I stayed seated in my truck with the a/c running, as I smoked cigarette after cigaratte, while we had an hour long discussion. Lately, he has been telling me that I have been yelling at him, so I made every effort to remain cool, calm, composed and rational, yet still communicate to the best of my ability. I succeeded in doing so. I was extra calm and did not become defensive in any way, or interrupt him when he was speaking, so as not to upset him further. My calm composure did not work though. He just kept telling me that he did not like the way I was speaking to him. I explained to him that I was attempting to simply remain composed while I listened to what he had to say. He still did not get it and continually told me that I seemed like a different person, as my deameanor was too matter-of-fact. I guess, I just can't do right by him.

Anyway, I finally told him that I was falling asleep in the front yard and needed to let him go. I really was very tired after working about thirteen hours today, having dinner with my cousin, and discussing our problems for another hour. I did not walk through front door until 11:45 pm. I thankfully did not get an emotional follow-up text from my H after I hung up with him.
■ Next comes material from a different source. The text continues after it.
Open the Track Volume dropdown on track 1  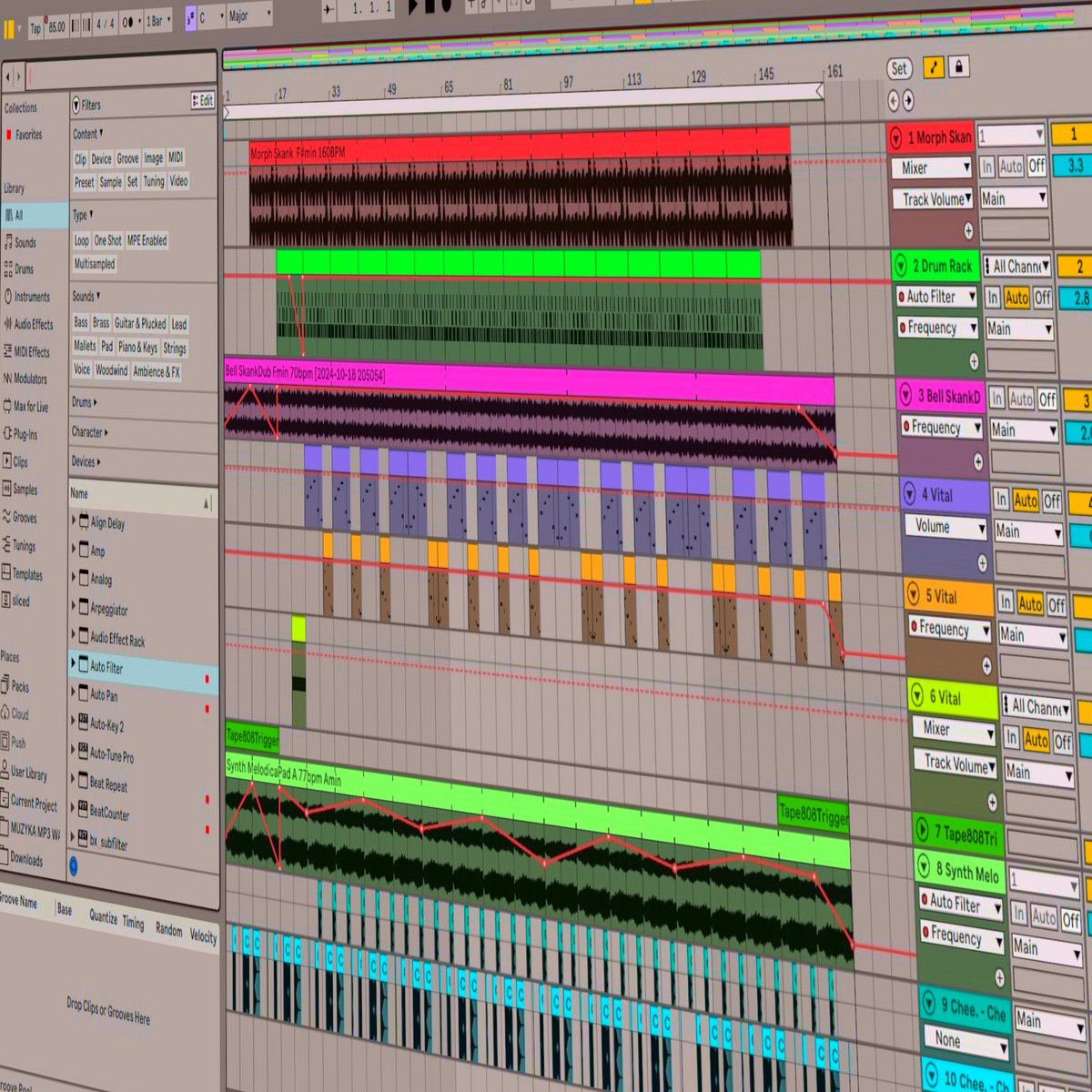coord(936,198)
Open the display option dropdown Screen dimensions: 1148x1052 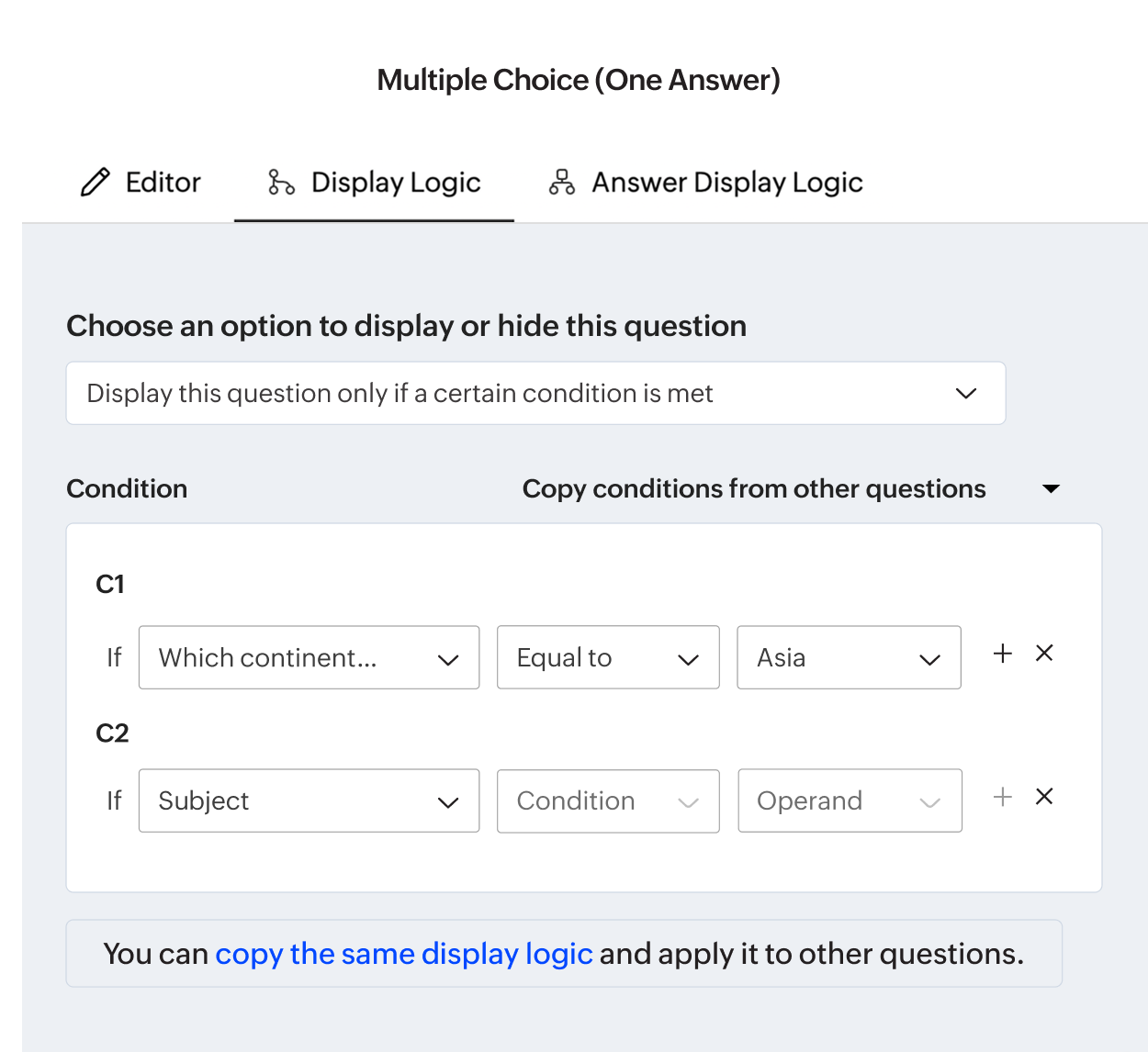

I finally have some space. 

I am not sure if should call him at all this weekend. I don't really want to, but am not sure if the way I feel is wrong. I hope that he will be able to allow me my due space this weekend, even if I do not call him.

Ah, space. What do you guys think? You think I should touch base with him throughout the weekend? :smthumbup:


----------



## cantletgo (Mar 22, 2010)

Unless you have something majorly important to discuss, I wouldn't talk to him at all. Sounds like he may be at that emotional and irrational stage, so any conversation you have would be pointless. If you call him for no reason he may think it's because you miss him and it could give him false hope. Take your space to figure out your next move.


----------



## boarderwayne (Feb 14, 2010)

Stop calling him all together, unless there's something like the divorce or children to discuss or deal with. When my wife left and continued to call because she was worried about me it only drug the healing process out that much more for me because every time she would call I'd get tiniest little bit of false hope that she missed me or was coming back. Your not doing him any good by calling him and talking for an hour straight, If you need to contact him for something important make it short and to the point, no more than a few minutes max.


----------